Rinciannya antara lain pembayaran “Jariyah Kelas VII” sebesar Rp525.000, pembelian kain seragam Rp505.000, serta atribut sekolah Rp325.000. Total keseluruhan pungutan yang dibebankan kepada wali murid mencapai Rp1.355.000 per siswa.

Kordinator HIMC Kabupaten Blitar, Hanif, menegaskan bahwa pungutan tersebut jelas berindikasi pungli.

Compress 20251010 204222 2057
Dok Foto,Bukti Pemanggilan Korban Untuk Dimintai Keterangan Penyidik.

“Jika mengacu pada Permendikbud RI No. 44 Tahun 2012 tentang Pungutan dan Sumbangan Biaya Pendidikan, sekolah negeri dilarang memungut biaya satuan pendidikan dalam bentuk apa pun,” ujar Hanif, Selasa (8/10/2025).

Ia menambahkan, aturan lain juga memperkuat larangan tersebut. Dalam Pasal 181 huruf d PP No. 17 Tahun 2010, disebutkan bahwa pendidik dan tenaga kependidikan, baik perorangan maupun kolektif, dilarang melakukan pungutan kepada peserta didik secara langsung maupun tidak langsung yang bertentangan dengan peraturan perundang-undangan.

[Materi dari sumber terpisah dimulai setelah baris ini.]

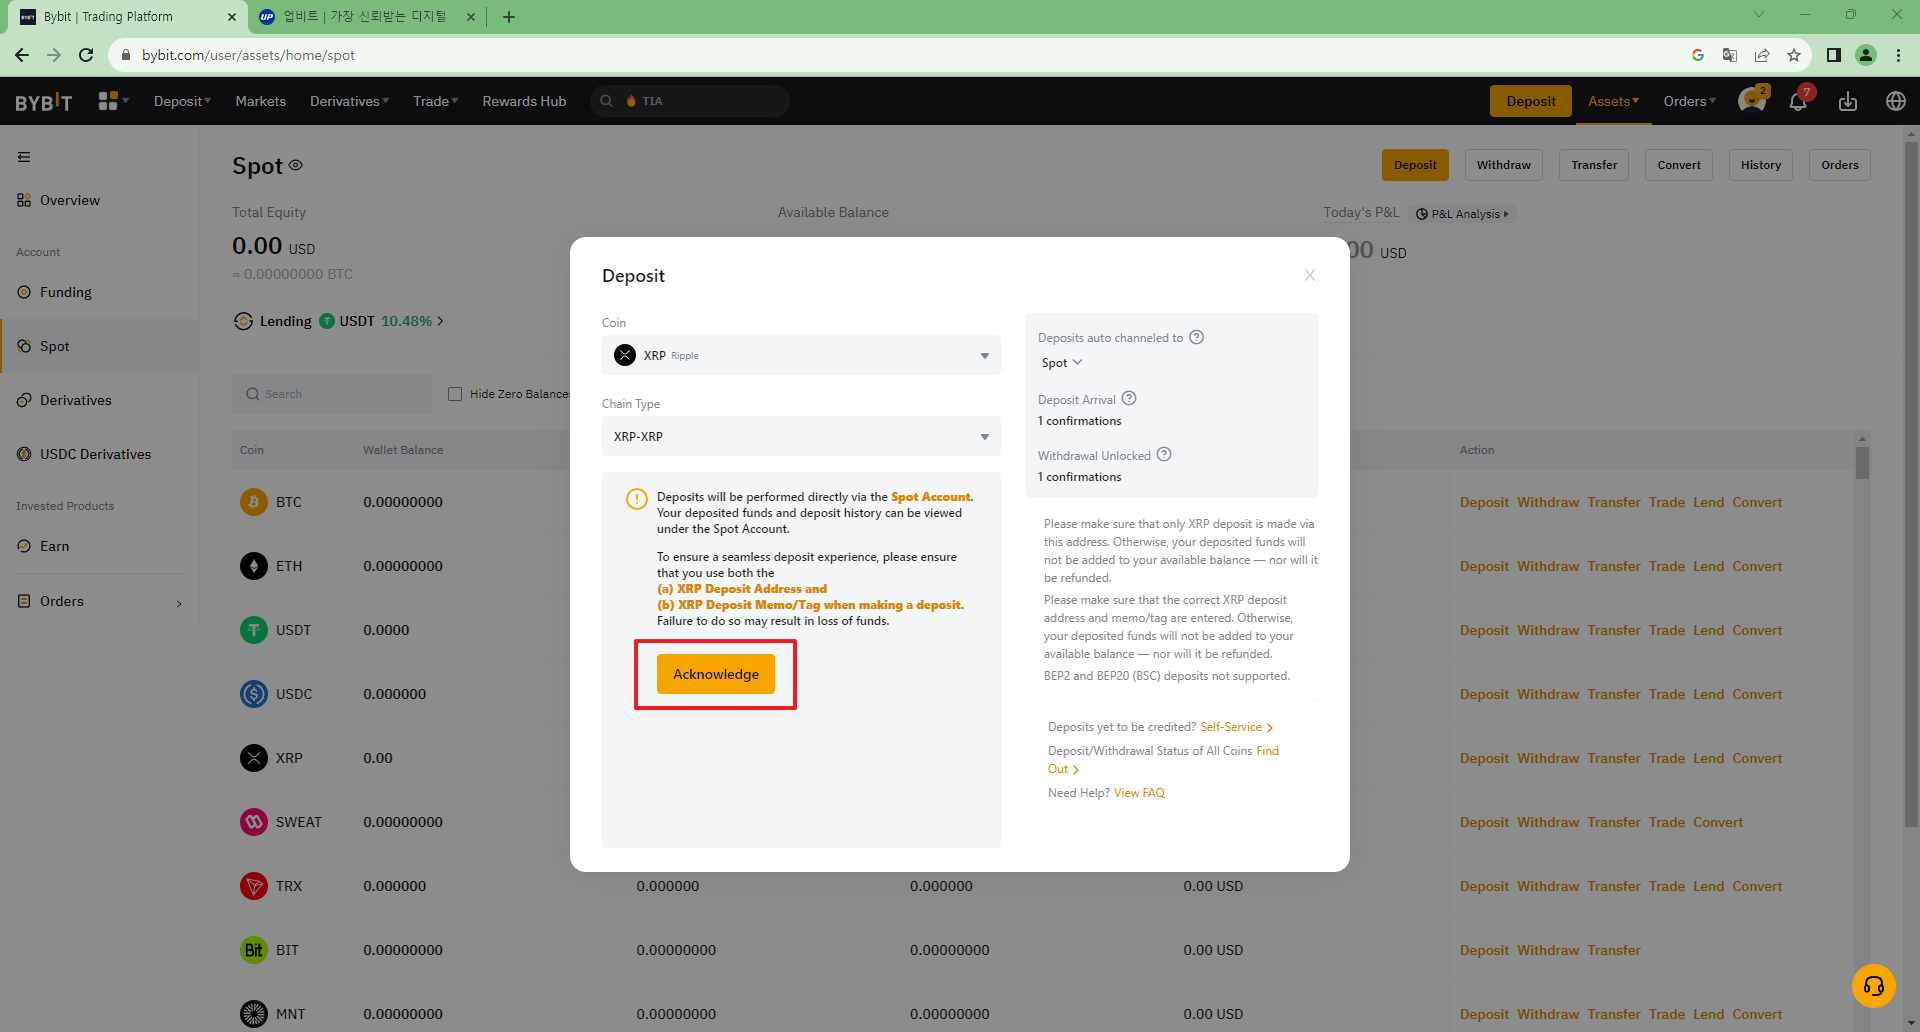Toggle balance visibility eye next to Spot
This screenshot has height=1032, width=1920.
pyautogui.click(x=296, y=165)
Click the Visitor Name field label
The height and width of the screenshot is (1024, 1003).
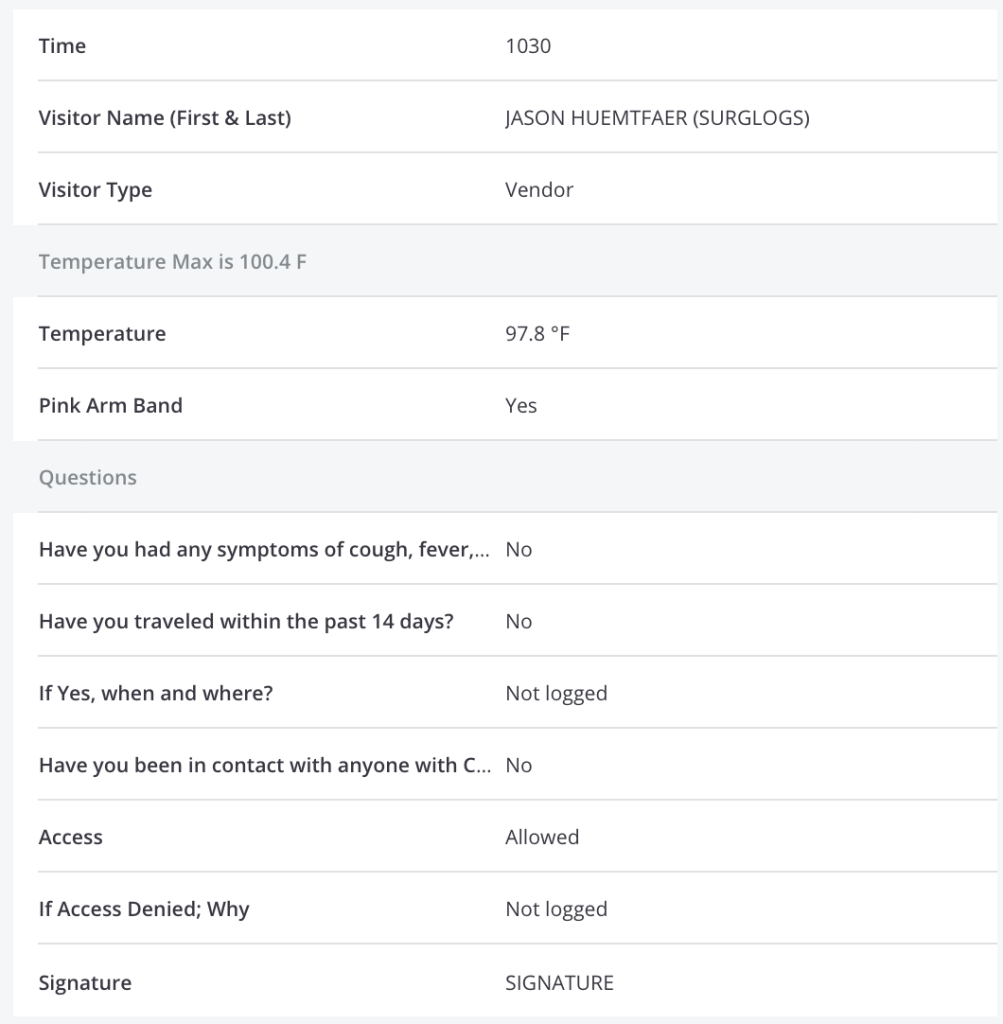[x=165, y=118]
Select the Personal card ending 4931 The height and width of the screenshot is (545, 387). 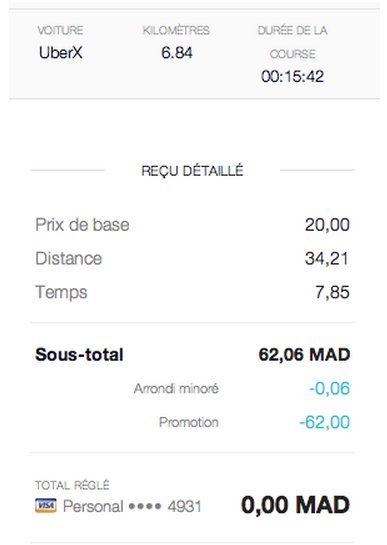point(132,506)
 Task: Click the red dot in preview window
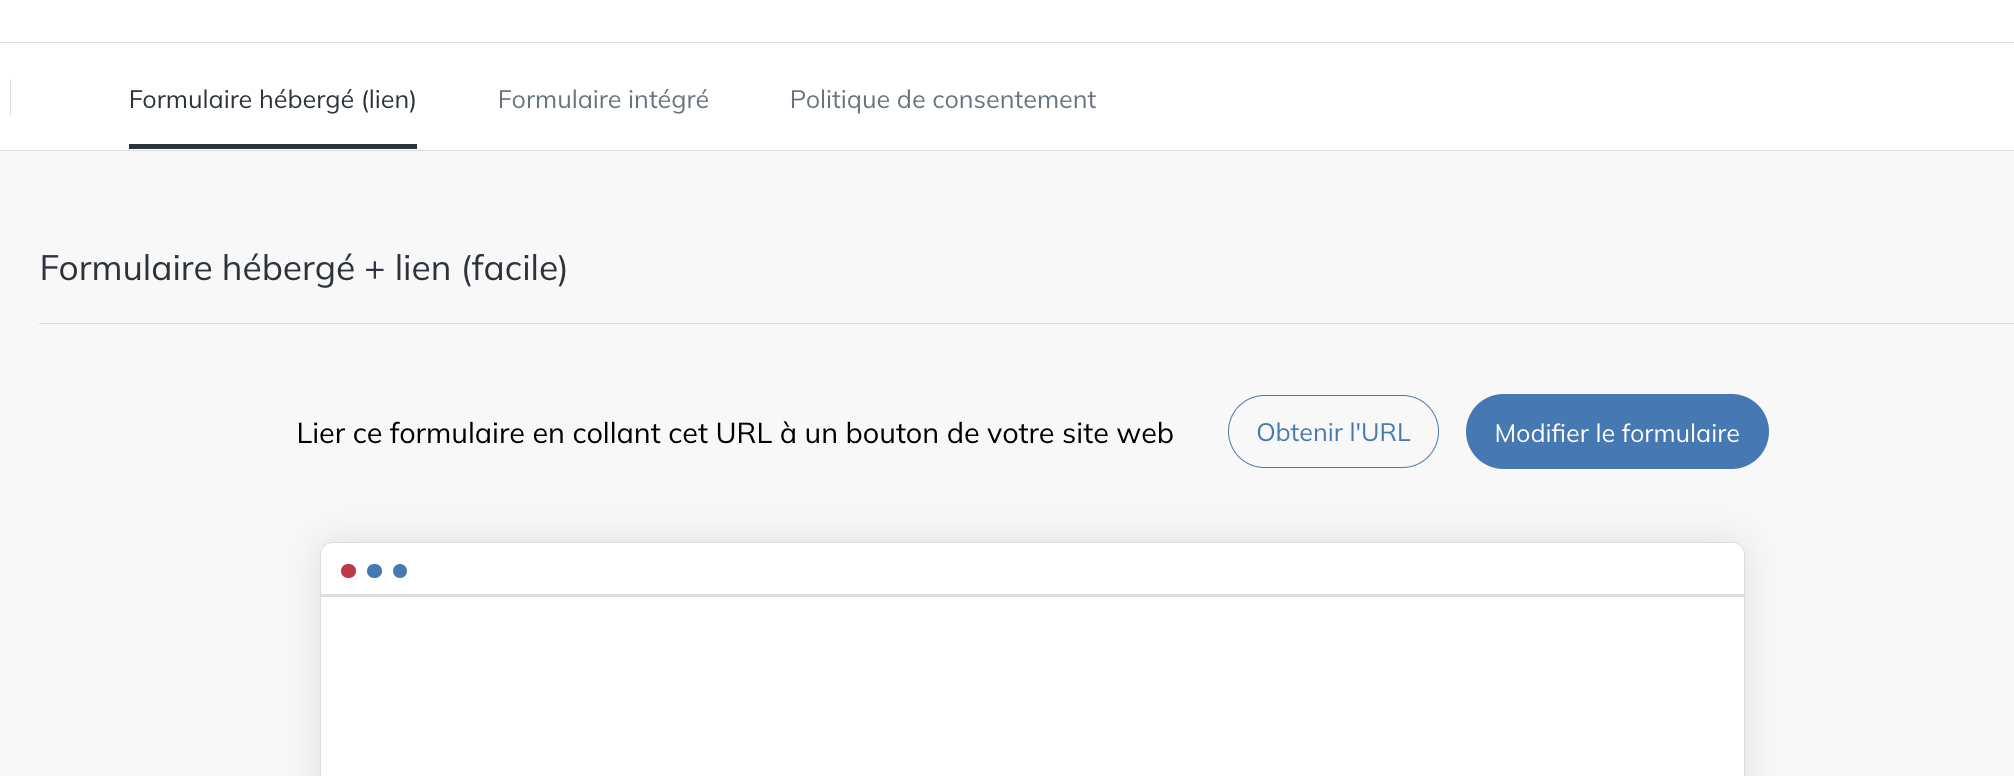click(x=348, y=571)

Salah satu wali murid, Sri, mengaku ikut membayar pungutan tersebut agar anaknya bisa bersekolah di SMPN 2 Kademangan. Ia menyebut, kewajiban pembayaran tersebut membuat banyak orang tua merasa terbebani, terutama bagi mereka yang berpenghasilan rendah.

“Saya cuma tukang sapu di makam, penghasilan saya setahun cuma Rp300 ribu. Tapi mau bagaimana lagi, kami tetap harus bayar,” ungkap Sri.

Ia bahkan menyoroti besarnya total pungutan yang diterima sekolah.

“Coba bayangkan, Rp525.000 dikalikan 32 siswa per kelas dan 10 kelas, itu sudah sekitar Rp168 juta. Itu baru dari uang jariyah, dan itu wajib,” tegasnya.

Setelah setahun laporan tersebut masuk, pada 8 Oktober 2025, Kejaksaan Negeri Blitar mulai memanggil para wali murid sebagai saksi untuk dimintai keterangan.

Sumber internal kejaksaan yang enggan disebutkan namanya membenarkan bahwa sebelumnya penyidik telah memanggil tiga pejabat dari Dinas Pendidikan Kabupaten Blitar, masing-masing dari bidang Sarana dan Prasarana (Sarpras), Dikmen, serta Kepala Dinas Pendidikan.

Dari pihak korban, LBH Cakra Tirta Mustika Blitar yang menjadi kuasa hukum menegaskan bahwa penyelenggaraan PPDB harus berjalan secara objektif, transparan, dan akuntabel, tanpa adanya pungutan dalam bentuk apa pun.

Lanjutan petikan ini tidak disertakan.